■ WHAT YOU HAVE TO DO ■
Filter these entries, keeping only lines that hold the word "will".

[Dataset entries]
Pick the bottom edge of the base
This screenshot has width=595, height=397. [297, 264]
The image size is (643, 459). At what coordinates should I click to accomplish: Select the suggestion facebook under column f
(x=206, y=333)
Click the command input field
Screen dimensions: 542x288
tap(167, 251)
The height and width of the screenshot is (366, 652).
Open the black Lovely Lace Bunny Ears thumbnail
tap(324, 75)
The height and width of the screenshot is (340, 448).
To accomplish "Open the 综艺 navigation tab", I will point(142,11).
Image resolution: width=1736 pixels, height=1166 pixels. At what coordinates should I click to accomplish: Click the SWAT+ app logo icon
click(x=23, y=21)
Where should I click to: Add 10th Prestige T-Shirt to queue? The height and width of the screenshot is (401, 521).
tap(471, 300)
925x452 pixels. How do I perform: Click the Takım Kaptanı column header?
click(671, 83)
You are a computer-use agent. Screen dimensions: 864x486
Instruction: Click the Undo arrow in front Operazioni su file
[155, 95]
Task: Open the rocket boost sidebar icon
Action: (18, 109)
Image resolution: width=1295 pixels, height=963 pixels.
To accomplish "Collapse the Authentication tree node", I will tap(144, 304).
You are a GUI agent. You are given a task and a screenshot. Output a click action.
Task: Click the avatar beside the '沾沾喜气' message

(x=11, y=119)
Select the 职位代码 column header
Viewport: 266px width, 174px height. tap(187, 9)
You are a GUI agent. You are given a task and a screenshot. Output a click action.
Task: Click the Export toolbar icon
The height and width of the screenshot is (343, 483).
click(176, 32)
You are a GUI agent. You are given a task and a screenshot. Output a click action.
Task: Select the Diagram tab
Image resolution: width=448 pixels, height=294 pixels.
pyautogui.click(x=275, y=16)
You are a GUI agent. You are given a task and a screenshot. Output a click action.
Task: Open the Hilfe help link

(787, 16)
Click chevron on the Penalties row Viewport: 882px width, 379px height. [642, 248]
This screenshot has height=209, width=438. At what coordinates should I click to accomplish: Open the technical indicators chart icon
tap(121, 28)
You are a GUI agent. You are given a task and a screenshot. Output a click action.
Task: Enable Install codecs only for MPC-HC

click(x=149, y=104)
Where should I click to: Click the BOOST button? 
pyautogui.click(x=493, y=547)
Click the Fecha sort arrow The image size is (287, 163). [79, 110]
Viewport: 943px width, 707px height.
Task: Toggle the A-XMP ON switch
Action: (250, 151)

■ RESULT ■
To accomplish "Open the 综艺 navigation tab", I will point(142,11).
To accomplish "Collapse the Authentication tree node", I will tap(144, 304).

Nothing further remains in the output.